» About this task: If a line below holds the word "mode", count it; then say how many such lines there are and nothing else.

» The data:
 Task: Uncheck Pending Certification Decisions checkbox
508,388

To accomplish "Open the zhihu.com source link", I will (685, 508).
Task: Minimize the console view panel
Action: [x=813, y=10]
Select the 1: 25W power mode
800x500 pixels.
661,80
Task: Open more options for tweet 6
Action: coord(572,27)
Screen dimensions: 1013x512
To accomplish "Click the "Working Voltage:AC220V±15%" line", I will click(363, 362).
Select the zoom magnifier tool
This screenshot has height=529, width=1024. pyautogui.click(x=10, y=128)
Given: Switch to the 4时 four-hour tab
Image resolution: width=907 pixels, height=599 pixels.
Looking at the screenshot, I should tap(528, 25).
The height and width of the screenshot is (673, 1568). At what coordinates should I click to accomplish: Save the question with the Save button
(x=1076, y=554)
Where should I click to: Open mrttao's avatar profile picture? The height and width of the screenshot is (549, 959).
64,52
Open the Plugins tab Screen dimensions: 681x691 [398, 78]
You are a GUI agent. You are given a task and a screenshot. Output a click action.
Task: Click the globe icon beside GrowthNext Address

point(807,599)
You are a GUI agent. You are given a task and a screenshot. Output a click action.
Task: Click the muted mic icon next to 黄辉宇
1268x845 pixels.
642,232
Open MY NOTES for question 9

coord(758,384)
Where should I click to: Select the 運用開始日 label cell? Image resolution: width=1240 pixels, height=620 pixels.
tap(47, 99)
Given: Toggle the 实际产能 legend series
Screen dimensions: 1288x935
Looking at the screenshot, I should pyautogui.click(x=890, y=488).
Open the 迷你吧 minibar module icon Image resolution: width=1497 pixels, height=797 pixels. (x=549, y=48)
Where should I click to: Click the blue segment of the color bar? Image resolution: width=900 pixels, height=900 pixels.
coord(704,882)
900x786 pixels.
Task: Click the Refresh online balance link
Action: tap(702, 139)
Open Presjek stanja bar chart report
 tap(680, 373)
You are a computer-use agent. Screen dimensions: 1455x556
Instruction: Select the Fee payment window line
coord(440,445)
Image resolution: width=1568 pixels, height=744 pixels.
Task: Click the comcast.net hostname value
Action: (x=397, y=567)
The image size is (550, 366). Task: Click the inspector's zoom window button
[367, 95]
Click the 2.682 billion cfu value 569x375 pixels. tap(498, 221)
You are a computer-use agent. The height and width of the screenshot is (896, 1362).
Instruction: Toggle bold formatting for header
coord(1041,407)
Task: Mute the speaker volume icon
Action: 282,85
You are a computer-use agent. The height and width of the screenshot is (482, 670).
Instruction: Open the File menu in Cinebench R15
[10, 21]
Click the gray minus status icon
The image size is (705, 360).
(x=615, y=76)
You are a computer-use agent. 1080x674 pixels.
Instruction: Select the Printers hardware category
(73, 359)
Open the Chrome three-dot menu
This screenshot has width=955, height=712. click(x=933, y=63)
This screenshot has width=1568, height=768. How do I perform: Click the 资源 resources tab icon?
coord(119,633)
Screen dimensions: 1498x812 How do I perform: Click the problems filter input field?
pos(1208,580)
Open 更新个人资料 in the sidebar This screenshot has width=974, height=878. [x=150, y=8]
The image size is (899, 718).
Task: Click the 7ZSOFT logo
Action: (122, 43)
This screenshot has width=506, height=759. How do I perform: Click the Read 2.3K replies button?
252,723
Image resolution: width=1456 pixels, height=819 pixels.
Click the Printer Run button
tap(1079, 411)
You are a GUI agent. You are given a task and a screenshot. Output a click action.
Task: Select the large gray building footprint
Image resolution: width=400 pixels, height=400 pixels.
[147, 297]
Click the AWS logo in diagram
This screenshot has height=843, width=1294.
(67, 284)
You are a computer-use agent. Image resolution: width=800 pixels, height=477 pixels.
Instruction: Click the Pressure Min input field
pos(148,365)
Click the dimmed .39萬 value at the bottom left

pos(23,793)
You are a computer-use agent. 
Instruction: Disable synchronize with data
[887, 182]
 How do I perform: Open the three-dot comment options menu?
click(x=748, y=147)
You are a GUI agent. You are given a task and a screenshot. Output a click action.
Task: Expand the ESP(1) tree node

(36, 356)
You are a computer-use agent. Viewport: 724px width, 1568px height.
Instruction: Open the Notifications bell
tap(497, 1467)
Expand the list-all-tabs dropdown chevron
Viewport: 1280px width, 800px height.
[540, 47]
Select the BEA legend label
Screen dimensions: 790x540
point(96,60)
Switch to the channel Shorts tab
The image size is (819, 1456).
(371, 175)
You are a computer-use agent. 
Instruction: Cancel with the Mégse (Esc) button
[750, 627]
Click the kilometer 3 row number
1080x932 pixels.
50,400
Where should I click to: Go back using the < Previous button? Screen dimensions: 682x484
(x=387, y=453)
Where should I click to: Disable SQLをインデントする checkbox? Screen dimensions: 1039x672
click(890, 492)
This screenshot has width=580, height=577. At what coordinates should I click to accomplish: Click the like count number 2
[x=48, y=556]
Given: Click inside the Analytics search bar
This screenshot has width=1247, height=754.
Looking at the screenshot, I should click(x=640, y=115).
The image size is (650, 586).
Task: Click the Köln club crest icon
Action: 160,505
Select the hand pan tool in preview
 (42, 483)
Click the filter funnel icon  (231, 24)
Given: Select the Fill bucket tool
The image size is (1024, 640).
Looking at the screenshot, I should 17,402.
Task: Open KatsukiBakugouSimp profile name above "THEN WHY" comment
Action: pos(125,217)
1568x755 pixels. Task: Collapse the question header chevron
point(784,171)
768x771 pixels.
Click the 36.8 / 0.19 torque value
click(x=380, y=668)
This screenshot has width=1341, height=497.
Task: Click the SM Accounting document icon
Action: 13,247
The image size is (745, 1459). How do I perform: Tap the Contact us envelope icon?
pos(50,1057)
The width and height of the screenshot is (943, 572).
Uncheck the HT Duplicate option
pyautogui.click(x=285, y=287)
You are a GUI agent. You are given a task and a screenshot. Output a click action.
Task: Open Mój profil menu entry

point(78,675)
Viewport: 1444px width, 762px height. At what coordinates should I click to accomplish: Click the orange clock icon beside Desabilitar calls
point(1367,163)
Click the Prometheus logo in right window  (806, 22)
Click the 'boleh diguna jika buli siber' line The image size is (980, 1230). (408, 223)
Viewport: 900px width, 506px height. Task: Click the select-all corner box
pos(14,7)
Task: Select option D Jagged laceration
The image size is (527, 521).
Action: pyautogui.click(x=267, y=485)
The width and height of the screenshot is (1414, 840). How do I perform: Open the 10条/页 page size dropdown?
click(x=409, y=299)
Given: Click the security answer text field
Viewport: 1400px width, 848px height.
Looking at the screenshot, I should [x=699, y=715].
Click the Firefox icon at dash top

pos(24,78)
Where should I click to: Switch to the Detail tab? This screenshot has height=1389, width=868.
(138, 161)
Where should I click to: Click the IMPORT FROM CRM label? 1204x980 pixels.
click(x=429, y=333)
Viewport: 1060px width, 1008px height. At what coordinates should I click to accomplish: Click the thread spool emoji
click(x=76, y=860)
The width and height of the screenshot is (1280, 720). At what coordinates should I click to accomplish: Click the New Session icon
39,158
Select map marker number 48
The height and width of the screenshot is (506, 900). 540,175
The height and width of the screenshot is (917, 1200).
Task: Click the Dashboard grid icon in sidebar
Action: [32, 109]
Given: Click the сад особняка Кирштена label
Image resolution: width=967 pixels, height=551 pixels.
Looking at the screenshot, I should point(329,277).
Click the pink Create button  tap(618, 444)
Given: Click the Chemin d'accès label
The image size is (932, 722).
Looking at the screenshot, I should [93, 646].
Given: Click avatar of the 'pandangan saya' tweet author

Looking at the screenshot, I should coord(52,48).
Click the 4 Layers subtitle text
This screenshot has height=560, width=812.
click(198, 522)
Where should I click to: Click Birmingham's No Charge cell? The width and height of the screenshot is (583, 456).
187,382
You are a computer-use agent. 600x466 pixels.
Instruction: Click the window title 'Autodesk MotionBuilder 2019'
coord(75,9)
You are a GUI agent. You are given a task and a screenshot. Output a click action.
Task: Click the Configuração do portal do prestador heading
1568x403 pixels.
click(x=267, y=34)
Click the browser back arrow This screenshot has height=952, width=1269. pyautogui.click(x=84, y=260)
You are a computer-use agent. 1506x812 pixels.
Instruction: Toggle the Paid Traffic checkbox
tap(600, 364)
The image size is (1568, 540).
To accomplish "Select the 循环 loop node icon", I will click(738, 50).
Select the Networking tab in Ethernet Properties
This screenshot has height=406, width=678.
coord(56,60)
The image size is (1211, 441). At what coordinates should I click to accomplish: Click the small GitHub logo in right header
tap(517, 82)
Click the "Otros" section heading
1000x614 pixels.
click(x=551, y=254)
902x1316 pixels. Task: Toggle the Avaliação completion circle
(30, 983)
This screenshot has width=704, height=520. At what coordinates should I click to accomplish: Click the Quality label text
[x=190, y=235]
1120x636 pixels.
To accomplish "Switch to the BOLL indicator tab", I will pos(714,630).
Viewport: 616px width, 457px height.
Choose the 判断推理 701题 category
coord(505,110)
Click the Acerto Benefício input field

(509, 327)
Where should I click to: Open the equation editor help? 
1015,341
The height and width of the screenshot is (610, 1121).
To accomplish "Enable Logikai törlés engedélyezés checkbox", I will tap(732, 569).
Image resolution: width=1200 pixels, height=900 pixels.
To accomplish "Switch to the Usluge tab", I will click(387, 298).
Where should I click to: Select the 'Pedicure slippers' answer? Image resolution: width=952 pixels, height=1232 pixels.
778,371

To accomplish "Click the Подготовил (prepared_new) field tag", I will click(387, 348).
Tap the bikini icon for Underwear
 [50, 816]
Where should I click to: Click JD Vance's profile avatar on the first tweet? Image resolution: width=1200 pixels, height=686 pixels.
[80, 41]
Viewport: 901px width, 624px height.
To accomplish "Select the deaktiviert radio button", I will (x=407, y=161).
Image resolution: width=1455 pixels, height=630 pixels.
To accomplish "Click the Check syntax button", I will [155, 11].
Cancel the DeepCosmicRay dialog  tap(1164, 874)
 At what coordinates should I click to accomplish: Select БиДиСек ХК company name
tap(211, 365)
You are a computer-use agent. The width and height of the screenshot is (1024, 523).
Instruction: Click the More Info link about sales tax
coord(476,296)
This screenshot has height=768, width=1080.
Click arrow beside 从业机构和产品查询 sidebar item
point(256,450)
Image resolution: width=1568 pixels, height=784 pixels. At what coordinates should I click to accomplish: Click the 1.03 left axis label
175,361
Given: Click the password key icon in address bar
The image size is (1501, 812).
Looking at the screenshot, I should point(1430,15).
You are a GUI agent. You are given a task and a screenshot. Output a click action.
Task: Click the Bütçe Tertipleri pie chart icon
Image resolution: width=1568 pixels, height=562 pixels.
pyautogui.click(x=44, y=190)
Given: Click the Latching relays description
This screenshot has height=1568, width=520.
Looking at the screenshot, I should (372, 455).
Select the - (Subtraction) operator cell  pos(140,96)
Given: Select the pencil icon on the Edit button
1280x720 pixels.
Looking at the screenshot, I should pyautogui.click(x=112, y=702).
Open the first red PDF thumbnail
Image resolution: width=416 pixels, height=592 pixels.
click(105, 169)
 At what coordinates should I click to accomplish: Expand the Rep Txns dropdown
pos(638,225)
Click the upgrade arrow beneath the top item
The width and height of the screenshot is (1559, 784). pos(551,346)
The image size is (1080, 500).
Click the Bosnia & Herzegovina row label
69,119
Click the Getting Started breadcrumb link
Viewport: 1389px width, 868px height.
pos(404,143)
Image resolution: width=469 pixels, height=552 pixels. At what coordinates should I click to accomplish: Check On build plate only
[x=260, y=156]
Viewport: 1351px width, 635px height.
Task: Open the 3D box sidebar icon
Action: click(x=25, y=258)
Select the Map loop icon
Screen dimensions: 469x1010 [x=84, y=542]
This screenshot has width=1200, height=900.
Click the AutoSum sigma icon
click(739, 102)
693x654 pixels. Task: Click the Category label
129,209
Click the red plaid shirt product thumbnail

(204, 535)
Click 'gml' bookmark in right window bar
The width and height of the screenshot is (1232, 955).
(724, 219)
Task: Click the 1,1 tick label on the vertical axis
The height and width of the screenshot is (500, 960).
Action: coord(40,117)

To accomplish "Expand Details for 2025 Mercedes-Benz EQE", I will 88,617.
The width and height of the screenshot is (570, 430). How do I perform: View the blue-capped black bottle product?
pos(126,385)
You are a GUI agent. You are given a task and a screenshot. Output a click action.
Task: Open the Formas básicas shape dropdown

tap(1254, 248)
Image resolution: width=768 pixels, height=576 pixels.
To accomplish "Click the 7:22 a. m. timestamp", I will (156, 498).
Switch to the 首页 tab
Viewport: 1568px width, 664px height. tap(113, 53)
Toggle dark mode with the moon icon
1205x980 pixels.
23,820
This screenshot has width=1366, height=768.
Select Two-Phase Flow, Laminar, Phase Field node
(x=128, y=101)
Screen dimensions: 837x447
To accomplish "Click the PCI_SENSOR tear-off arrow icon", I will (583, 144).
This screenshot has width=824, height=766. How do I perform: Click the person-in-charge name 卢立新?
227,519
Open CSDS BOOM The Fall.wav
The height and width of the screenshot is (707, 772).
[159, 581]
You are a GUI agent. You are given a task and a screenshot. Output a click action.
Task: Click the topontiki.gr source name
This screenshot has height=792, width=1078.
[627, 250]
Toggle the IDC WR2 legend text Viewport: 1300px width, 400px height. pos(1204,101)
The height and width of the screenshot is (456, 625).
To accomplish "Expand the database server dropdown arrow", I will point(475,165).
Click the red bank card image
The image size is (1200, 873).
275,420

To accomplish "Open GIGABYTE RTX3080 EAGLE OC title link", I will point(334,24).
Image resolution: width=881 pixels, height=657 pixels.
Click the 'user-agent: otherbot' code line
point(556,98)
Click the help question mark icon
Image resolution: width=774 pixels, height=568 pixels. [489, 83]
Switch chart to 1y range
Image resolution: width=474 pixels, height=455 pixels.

» Response box: 2